This is getting very close to fit a single 3090 with 24gb VRAM :)

originalvichy 3 hours ago | parent | next [-]

Yup! Smaller quants will fit within 24GB but they might sacrifice context length.

I’m excited to try out the MLX version to see if 32GB of memory from a Pro M-series Mac can get some acceptable tok/s with longer context. HuggingFace has uploaded some MLX versions already.

	▲	donmcronald 2 hours ago \| parent \| next [-]
		I have an Mini M4 Pro with 64GB of 273GB/s memory bandwidth and it's borderline with 3.5-27B. I assume this one is the same. I don't know a ton, but I think it's the memory bandwidth that limits it. It's similar on a DGX Spark I have access to (almost the same memory bandwidth).

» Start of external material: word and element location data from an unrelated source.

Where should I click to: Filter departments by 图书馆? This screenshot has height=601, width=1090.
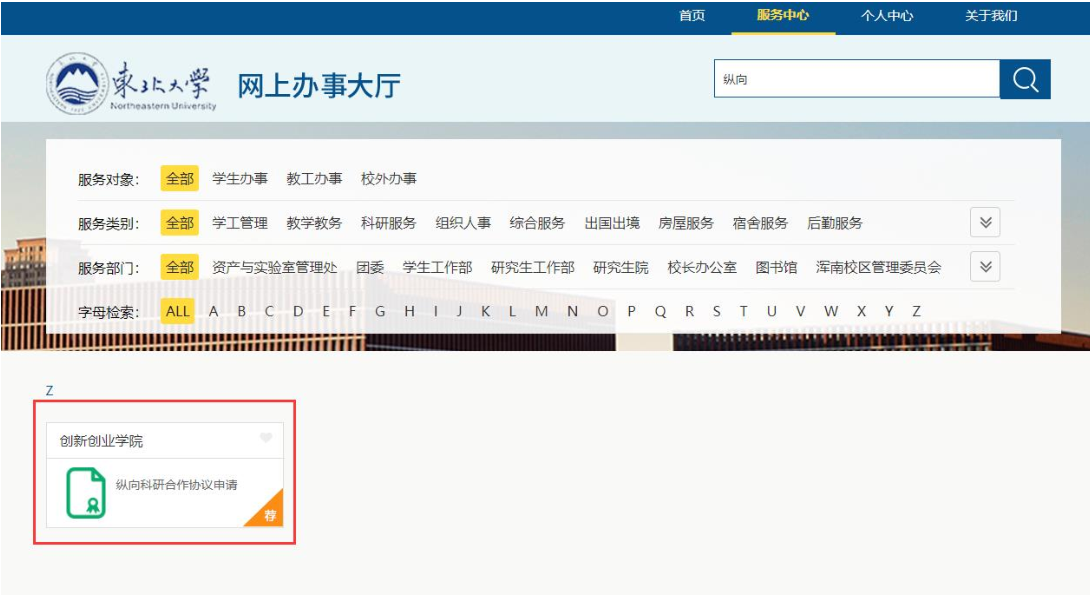point(776,267)
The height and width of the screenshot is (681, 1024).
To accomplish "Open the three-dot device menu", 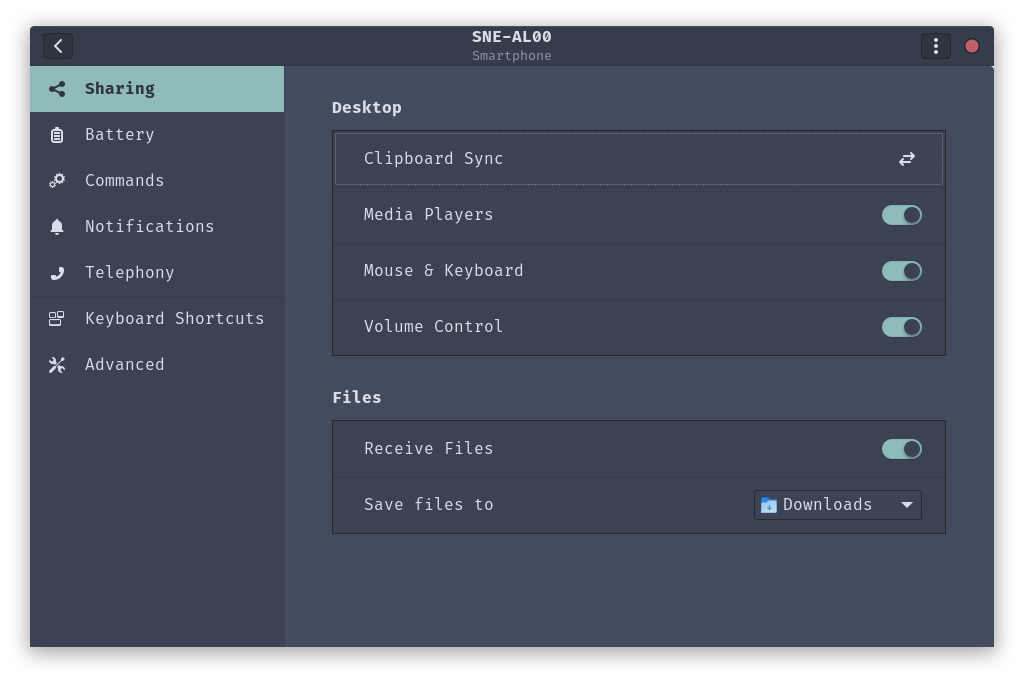I will [935, 46].
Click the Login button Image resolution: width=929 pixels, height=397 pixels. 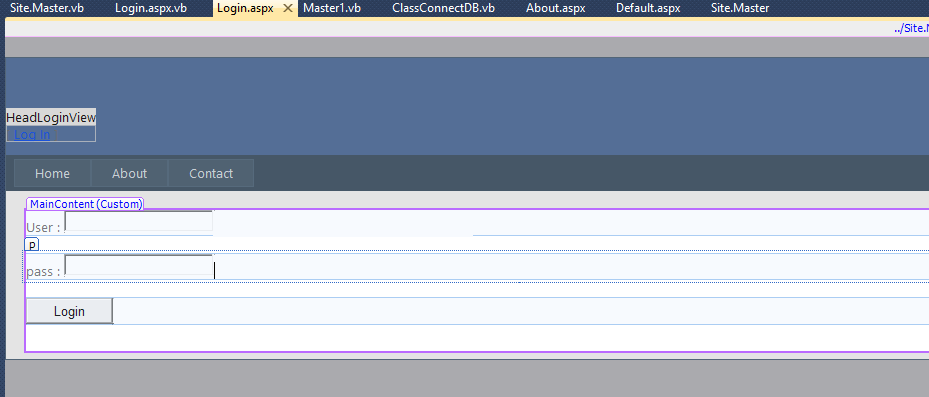[x=69, y=311]
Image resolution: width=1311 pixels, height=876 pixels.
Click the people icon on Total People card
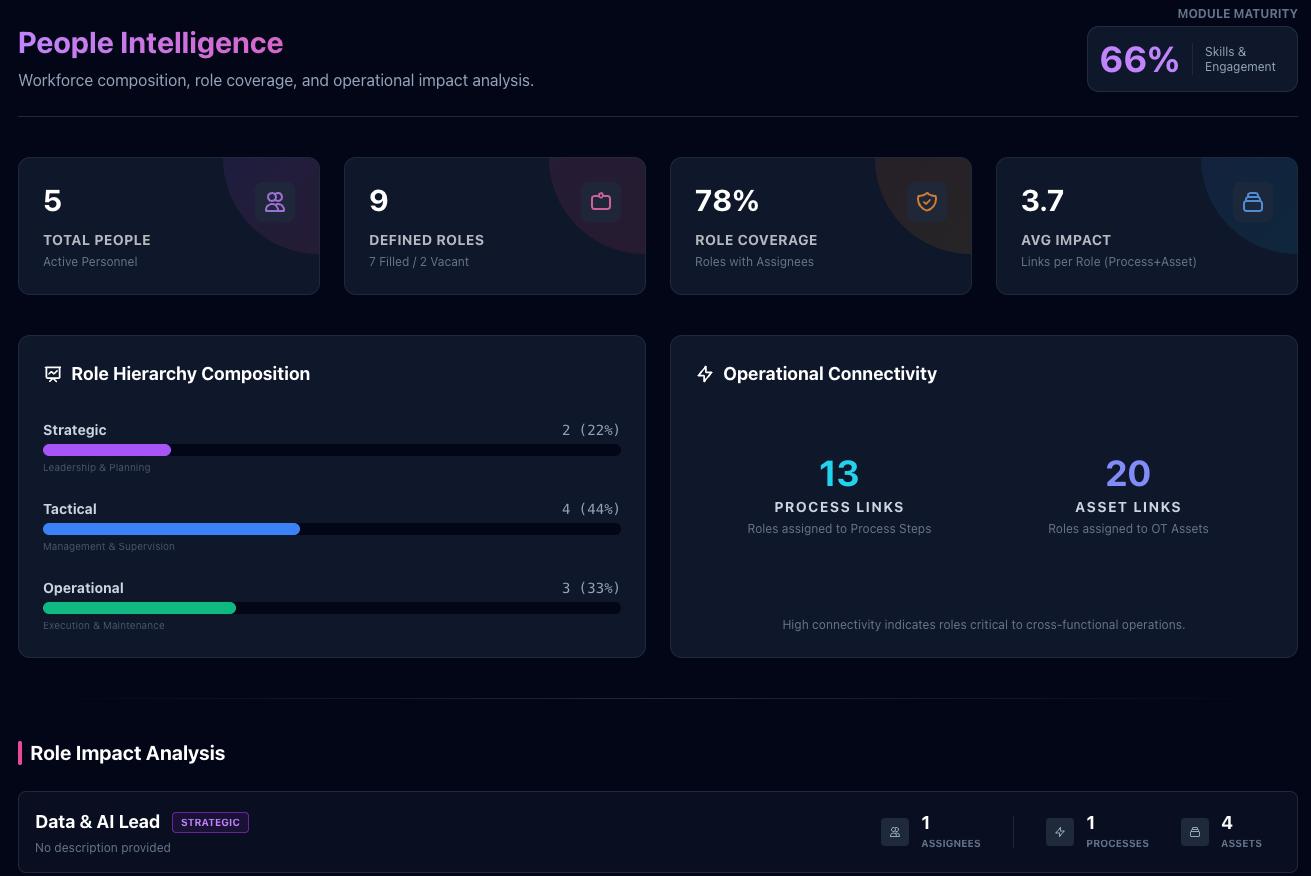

It's been a while since I tried it, but I think I was getting around 12-15 tokens per second an that feels slow when you're used to the big commercial models. Whenever I actually want to do stuff with the open source models, I always find myself falling back to OpenRouter. I tried Intel/Qwen3.6-35B-A3B-int4-AutoRound on a DGX Spark a couple days ago and that felt usable speed wise. I don't know about quality, but that's like running a 3B parameter model. 27B is a lot slower. I'm not sure if I "get" the local AI stuff everyone is selling. I love the idea of it, but what's the point of 128GB of shared memory on a DGX Spark if I can only run a 20-30GB model before the slow speed makes it unusable?
	▲	ycui1986 2 hours ago \| parent \| prev [-]
		32GB RAM on mac also need to host OS, software, and other stuff. There may not even be 24GB VRAM left for the model.

▲

GaggiX 3 hours ago | parent | prev [-]

At 4-bit quantization it should already fit quite nicely.

▲

Aurornis 2 hours ago | parent [-]

Unfortunately not with a reasonable context length.

	▲	kkzz99 2 hours ago \| parent \| next [-]
		It really depends on what you think a reasonable context length is, but I can get 50k-60k on a 4090.
	▲	GaggiX an hour ago \| parent \| prev [-]
		The model uses Gated DeltaNet and Gated Attention so the memory usage of the KV cache is very low, even at BF16 precision.